Adjuvant radiotherapy was able to increase regional control in targeted sub-population (LN with extracapsular extension).
Radiation therapy forms the third cornerstone of cancer management, together with surgery and systemic treatments. Although the role of radiotherapy in achieving locoregional control and palliation is recognised, it is not often used for the management of melanoma. Use of radiation therapy for these patients has been hindered by the belief that melanoma is resistant to radiation . This point of view is not shared by everyone .
Several retrospective studies on radiation therapy for the management of metastatic lymph nodes from cutaneous melanoma have been published [8–12]. They showed the benefit of radiation therapy in preventing local recurrence in metastatic lymph nodes from cutaneous melanoma after lymphadenectomy. This treatment had no impact on disease-free survival or overall survival. Most of these retrospective studies used a hypofractionated radiation regimen (30 Gy in 5 fractions).
In our centre, we chose to use a standard fractionation regimen for the management of these patients. In this study, we reviewed our experience in the treatment of locally advanced melanoma in order to identify prognostic factors. We tried to assess whether adjuvant radiation therapy was advantageous in locally advanced melanoma, which minimal dose and radiation regimen should be used, and for which patients it should be used.
Material and methods
Between 2000 and 2009, 86 successive patients were diagnosed with lymph node metastases from melanoma and treated with lymphadenectomy, followed by or without radiation therapy, and without systemic therapy.
Having four or more involved lymph nodes, extracapsular extension and node size greater than 3 centimetres were our main indications for radiation therapy in this study. Patients with visceral metastases at the time of RT were excluded from the analysis.
Technical features of radiation therapy
Three-dimensional conformal radiation therapy was used. Areas treated included the axillary, cervical and groin lymph node areas. Organs at risk were contoured according to locations: for the axillary area: lung, heart, head of homolateral humerus; for cervical lymph nodes: parotid, larynx, thyroid; for groin lymph nodes: homolateral femoral head, rectum, bladder. Radiation was delivered by X-rays.

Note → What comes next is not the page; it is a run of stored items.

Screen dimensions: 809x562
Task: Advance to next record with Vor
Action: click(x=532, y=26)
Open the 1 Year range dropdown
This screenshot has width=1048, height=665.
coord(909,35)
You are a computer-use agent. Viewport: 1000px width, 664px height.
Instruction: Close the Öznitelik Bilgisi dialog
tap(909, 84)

Tumour relapse was established on the base of any clinical or radiological evidence of relapse. Any dermal, subcutaneous, soft tissue or lymph node relapse within or around the dissected and irradiated nodal basin was considered to be a local recurrence. The toxicity was analyzed using the grading scale introduced by Ballo et al in 2006 . The classification consisted in grade 1 toxicity for an asymptomatic finding noted at the time of the follow-up physical examination; grade 2 for a symptomatic finding requiring any form of medical therapy (e.g., compressive sleeve for lymphedema, physical therapy for neuropathy, or long-term use of pain medication); and grade 3 for toxicity requiring surgical intervention. The follow-up period and survival were calculated from the date of surgery to November 2009.

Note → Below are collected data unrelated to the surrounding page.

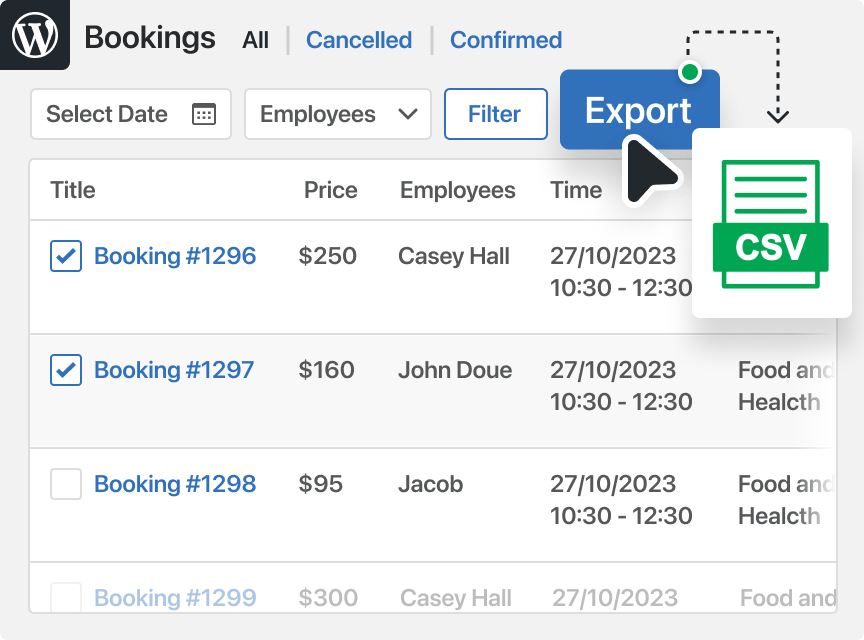Show All bookings tab
Viewport: 864px width, 640px height.
256,40
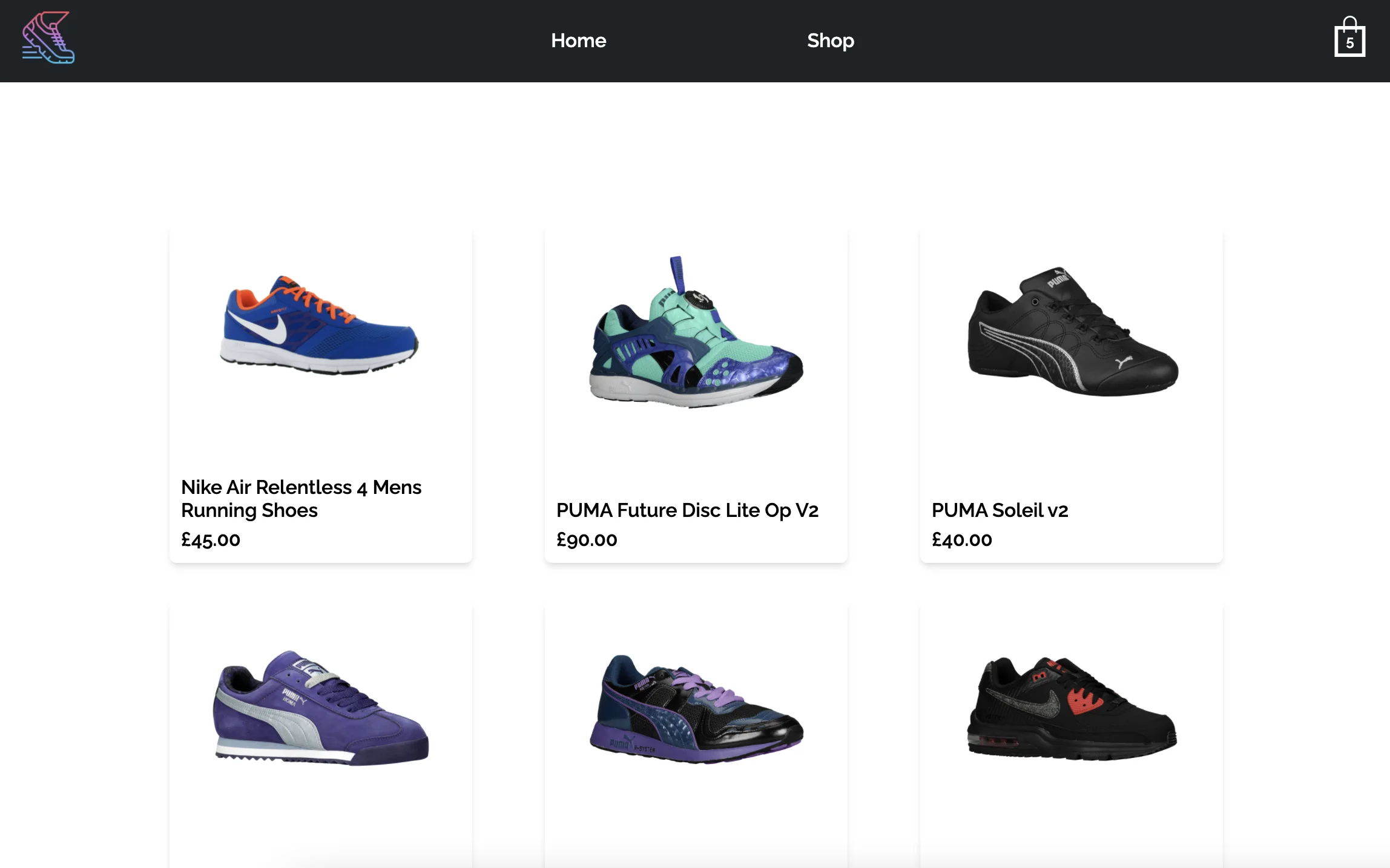The height and width of the screenshot is (868, 1390).
Task: Open the shopping bag cart icon
Action: pos(1349,38)
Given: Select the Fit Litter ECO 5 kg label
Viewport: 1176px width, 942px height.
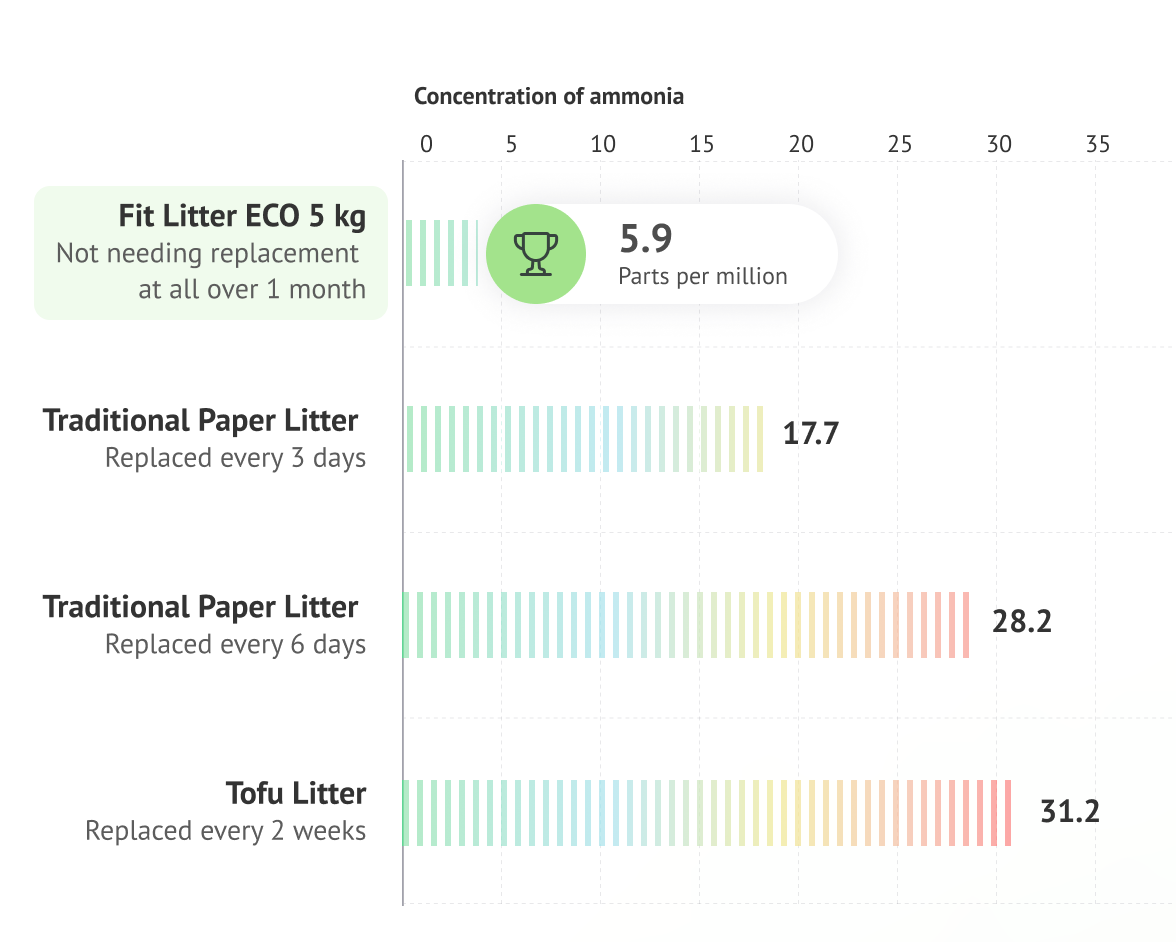Looking at the screenshot, I should [242, 216].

The distribution of categorical variables was tested using a Fisher exact test and chi-square test for trends. The primary endpoint was regional control, which was defined as complete and permanent eradication of tumour in treated area.. The secondary endpoint was overall survival. We carried out 3 successive analyses: (i) an identification of prognostic factors on the whole cohort (ii) a crude survival analysis according to the treatment performed (iii) a stratified survival analysis according to prognostic factor(s) identified.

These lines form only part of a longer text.